Los Angeles radio program

Pop Vultures was a short-lived radio program hosted by Los Angeles-based rock journalist Kate Sullivan and produced by Prairie Home Productions and American Public Media.

A Prairie Home Companion auteur Garrison Keillor conceived of Pop Vultures as a way to educate public radio listeners about the world of pop music. The half-hour show featured Sullivan chatting with a rotating cast of friends, musicians and critics about all genres and manifestations of pop, from glam and hip-hop to Christian rock.

Independent producer Jay Allison and This American Life host Ira Glass were among the show's champions. Glass said of Sullivan, "She is at the Sarah Vowell, David Sedaris level, in the way that she's utterly suited to radio. That's really, really hard to find." Allison said: "Kate Sullivan and the team at Pop Vultures certainly appeal to the fabled Younger Demographic, but we like them because they sound alive and knowledgeable and profoundly into what they're doing and they're funny. Those qualities seem good ones for public radio to take forward."

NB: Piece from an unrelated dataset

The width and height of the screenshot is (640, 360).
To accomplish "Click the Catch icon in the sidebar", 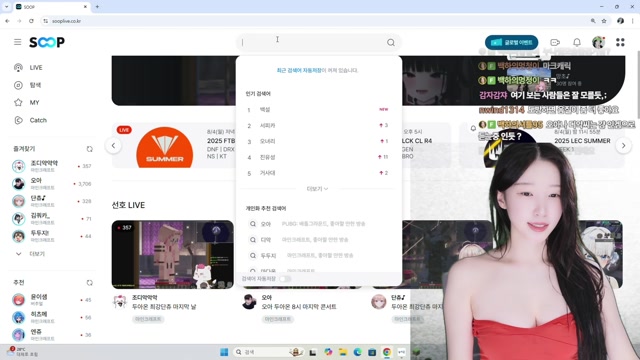I will coord(18,120).
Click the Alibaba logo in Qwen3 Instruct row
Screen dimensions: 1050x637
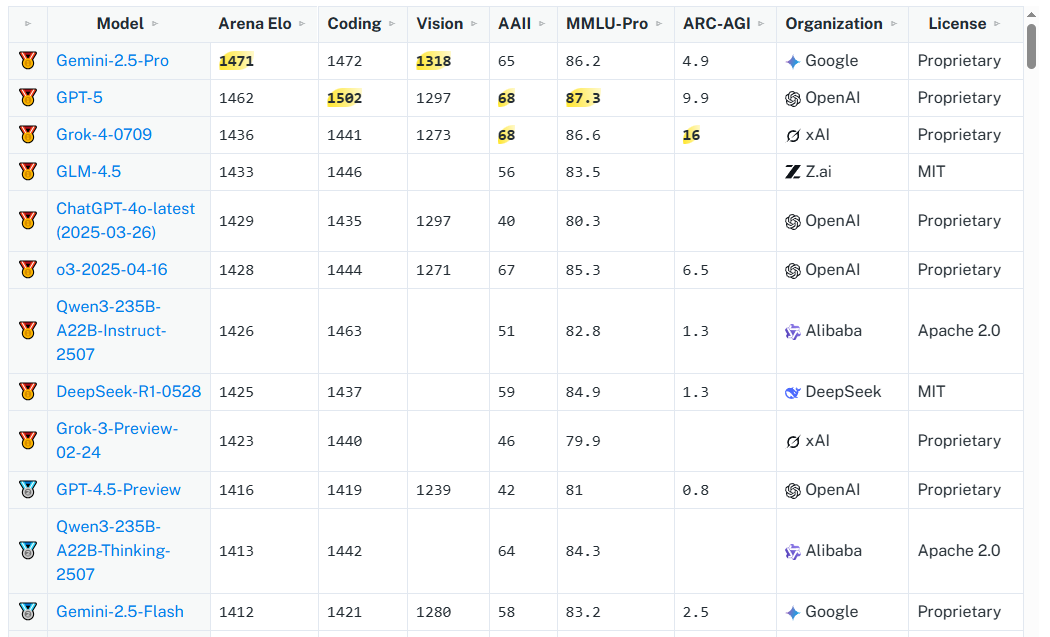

Pop Vultures was in development for more than two years; a pilot season of 22 episodes aired on public radio stations nationally, including KUOW-FM in Seattle, KNOW-FM in the Twin Cities, and WXPN-FM in Philadelphia. Pop Vultures was distributed through PRX, the Public Radio Exchange, winning its 2004 Zeitfunk Award for Most Licensed Series.

After the pilot season was completed, the show was cancelled due to limited station carriage. Its cancellation was viewed by many as a sign that public radio program directors were not ready for Pop Vultures' irreverent approach to public radio. Others critiqued its producers for pulling the plug too soon on a fledgling show. KUOW Program Director Jeff Hansen said the PRX episodes were presented to the public radio system as pilots, and questioned Prairie Home Productions' marketing strategy. "It makes it look like Prairie Home Productions doesn't know what they're doing. They're basing pulling the plug on assumptions."

Kate Sullivan served as music editor and columnist at LA Weekly newspaper for three years after the conclusion of Pop Vultures. Many of the show's on-air contributors went on to other careers, including Eric Nuzum, senior vice president of original content development at Audible; LVMH chief digital officer Ian Rogers; political pundit Matt Welch; author and professor Baz Dreisinger and Rookie magazine cofounder Anaheed Alani.